Case Study: US Food Waste

WASHINGTON, DC - AUGUST 2: Food waste material processed by Compost Cab workers to create compost at Howard University Community Compost Cooperative on Wednesday, August 2 , 2017, in Washington, D.C. (Photo by Salwan Georges/The Washington Post via Getty Images)

Project summary

This pioneering study analyzed the climate change and economic impacts of food waste in the United States. Using loss-adjusted national food availability data for 134 food commodities, it calculated the greenhouse gas emissions due to wasted food using life cycle assessment (LCA) and the economic cost of the waste using retail prices.

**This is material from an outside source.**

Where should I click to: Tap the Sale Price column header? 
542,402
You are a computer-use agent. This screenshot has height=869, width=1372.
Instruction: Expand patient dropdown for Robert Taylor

Systems modeled in the study

We modeled a total of 134 food commodities using average US production data for each of them. The system boundary was defined as cradle-to-grave. The life-cycle model of material flow through the food system is depicted in Figure 1.

LCA tool and LCI database

We used our comprehensive food/agriculture LCA tool, FoodCarbonScope, to conduct the LCAs in this project. The life-cycle inventory (LCI) database underlying the analysis is CarbonScopeData.

Results

The analysis showed that avoidable food waste in the US exceeds 55 million metric tonnes per year, nearly 29% of annual production. This waste produces life-cycle greenhouse gas emissions of at least 113 million metric tonnes of CO2e annually, equivalent to 2% of national emissions, and costs $198 billion.